> [To do]
Word for word, write out all of the data below.

★ ★ ★

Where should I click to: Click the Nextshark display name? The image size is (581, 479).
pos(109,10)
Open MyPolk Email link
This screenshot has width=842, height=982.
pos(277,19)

★ ★ ★

> [Answer space]
Where should I click to: Click the Nextshark display name? The image size is (581, 479).
pos(109,10)
Open MyPolk Email link
This screenshot has width=842, height=982.
pos(277,19)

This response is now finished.